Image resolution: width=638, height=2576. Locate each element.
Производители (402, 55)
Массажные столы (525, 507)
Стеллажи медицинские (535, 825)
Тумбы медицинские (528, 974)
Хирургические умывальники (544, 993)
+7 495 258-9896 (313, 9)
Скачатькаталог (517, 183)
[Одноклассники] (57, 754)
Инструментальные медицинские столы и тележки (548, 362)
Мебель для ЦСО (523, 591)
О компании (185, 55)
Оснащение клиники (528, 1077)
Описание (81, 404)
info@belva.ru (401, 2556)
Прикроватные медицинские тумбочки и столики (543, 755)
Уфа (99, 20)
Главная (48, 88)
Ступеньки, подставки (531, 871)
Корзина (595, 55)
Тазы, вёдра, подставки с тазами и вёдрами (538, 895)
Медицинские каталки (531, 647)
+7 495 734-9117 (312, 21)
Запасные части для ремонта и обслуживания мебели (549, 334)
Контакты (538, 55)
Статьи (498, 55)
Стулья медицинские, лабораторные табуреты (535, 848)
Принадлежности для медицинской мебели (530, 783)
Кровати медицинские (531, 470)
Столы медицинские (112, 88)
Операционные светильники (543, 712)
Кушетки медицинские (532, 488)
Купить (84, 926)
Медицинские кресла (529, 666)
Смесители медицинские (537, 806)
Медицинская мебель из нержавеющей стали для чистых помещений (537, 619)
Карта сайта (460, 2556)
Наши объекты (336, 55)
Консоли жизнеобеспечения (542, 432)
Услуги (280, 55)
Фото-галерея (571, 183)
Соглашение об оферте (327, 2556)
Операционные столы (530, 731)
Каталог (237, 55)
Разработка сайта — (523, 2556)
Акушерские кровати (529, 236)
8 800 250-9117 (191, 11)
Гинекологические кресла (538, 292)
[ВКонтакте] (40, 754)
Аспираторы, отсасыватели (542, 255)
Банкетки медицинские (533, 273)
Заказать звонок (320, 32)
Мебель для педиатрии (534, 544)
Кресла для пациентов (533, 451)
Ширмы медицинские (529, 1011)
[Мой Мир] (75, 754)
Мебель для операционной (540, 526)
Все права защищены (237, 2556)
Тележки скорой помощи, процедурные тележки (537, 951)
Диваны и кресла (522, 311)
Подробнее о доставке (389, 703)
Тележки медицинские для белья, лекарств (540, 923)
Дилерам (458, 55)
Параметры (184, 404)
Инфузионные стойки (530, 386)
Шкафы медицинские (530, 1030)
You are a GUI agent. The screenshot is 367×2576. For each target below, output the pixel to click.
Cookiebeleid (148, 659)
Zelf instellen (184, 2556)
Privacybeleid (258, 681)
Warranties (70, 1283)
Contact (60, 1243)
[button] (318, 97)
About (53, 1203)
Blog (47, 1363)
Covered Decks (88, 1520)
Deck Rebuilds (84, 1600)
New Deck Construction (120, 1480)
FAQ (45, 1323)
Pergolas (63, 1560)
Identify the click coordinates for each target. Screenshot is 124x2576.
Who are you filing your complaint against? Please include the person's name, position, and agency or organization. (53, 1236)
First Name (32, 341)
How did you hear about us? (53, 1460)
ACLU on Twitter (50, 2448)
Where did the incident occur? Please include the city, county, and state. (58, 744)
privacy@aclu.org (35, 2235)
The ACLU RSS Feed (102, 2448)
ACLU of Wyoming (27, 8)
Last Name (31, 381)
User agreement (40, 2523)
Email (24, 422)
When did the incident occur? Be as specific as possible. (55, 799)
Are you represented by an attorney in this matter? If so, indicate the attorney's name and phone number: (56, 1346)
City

■ ■ ■ ■

| Work request |
An exact repetition of all the entries is required.

| Solution below |
Image resolution: width=638, height=2576. Locate each element.
Производители (402, 55)
Массажные столы (525, 507)
Стеллажи медицинские (535, 825)
Тумбы медицинские (528, 974)
Хирургические умывальники (544, 993)
+7 495 258-9896 (313, 9)
Скачатькаталог (517, 183)
[Одноклассники] (57, 754)
Инструментальные медицинские столы и тележки (548, 362)
Мебель для ЦСО (523, 591)
О компании (185, 55)
Оснащение клиники (528, 1077)
Описание (81, 404)
info@belva.ru (401, 2556)
Прикроватные медицинские тумбочки и столики (543, 755)
Уфа (99, 20)
Главная (48, 88)
Ступеньки, подставки (531, 871)
Корзина (595, 55)
Тазы, вёдра, подставки с тазами и вёдрами (538, 895)
Медицинские каталки (531, 647)
+7 495 734-9117 (312, 21)
Запасные части для ремонта и обслуживания мебели (549, 334)
Контакты (538, 55)
Статьи (498, 55)
Стулья медицинские, лабораторные табуреты (535, 848)
Принадлежности для медицинской мебели (530, 783)
Кровати медицинские (531, 470)
Столы медицинские (112, 88)
Операционные светильники (543, 712)
Кушетки медицинские (532, 488)
Купить (84, 926)
Медицинские кресла (529, 666)
Смесители медицинские (537, 806)
Медицинская мебель из нержавеющей стали для чистых помещений (537, 619)
Карта сайта (460, 2556)
Наши объекты (336, 55)
Консоли жизнеобеспечения (542, 432)
Услуги (280, 55)
Фото-галерея (571, 183)
Соглашение об оферте (327, 2556)
Операционные столы (530, 731)
Каталог (237, 55)
Разработка сайта — (523, 2556)
Акушерские кровати (529, 236)
8 800 250-9117 (191, 11)
Гинекологические кресла (538, 292)
[ВКонтакте] (40, 754)
Аспираторы, отсасыватели (542, 255)
Банкетки медицинские (533, 273)
Заказать звонок (320, 32)
Мебель для педиатрии (534, 544)
Кресла для пациентов (533, 451)
Ширмы медицинские (529, 1011)
[Мой Мир] (75, 754)
Мебель для операционной (540, 526)
Все права защищены (237, 2556)
Тележки скорой помощи, процедурные тележки (537, 951)
Диваны и кресла (522, 311)
Подробнее о доставке (389, 703)
Тележки медицинские для белья, лекарств (540, 923)
Дилерам (458, 55)
Параметры (184, 404)
Инфузионные стойки (530, 386)
Шкафы медицинские (530, 1030)
You are a GUI agent. The screenshot is 367×2576. For each target below, output the pixel to click.
Cookiebeleid (148, 659)
Zelf instellen (184, 2556)
Privacybeleid (258, 681)
Warranties (70, 1283)
Contact (60, 1243)
[button] (318, 97)
About (53, 1203)
Blog (47, 1363)
Covered Decks (88, 1520)
Deck Rebuilds (84, 1600)
New Deck Construction (120, 1480)
FAQ (45, 1323)
Pergolas (63, 1560)
Identify the click coordinates for each target. Screenshot is 124x2576.
Who are you filing your complaint against? Please include the person's name, position, and agency or organization. (53, 1236)
First Name (32, 341)
How did you hear about us? (53, 1460)
ACLU on Twitter (50, 2448)
Where did the incident occur? Please include the city, county, and state. (58, 744)
privacy@aclu.org (35, 2235)
The ACLU RSS Feed (102, 2448)
ACLU of Wyoming (27, 8)
Last Name (31, 381)
User agreement (40, 2523)
Email (24, 422)
When did the incident occur? Be as specific as possible. (55, 799)
Are you represented by an attorney in this matter? If so, indicate the attorney's name and phone number: (56, 1346)
City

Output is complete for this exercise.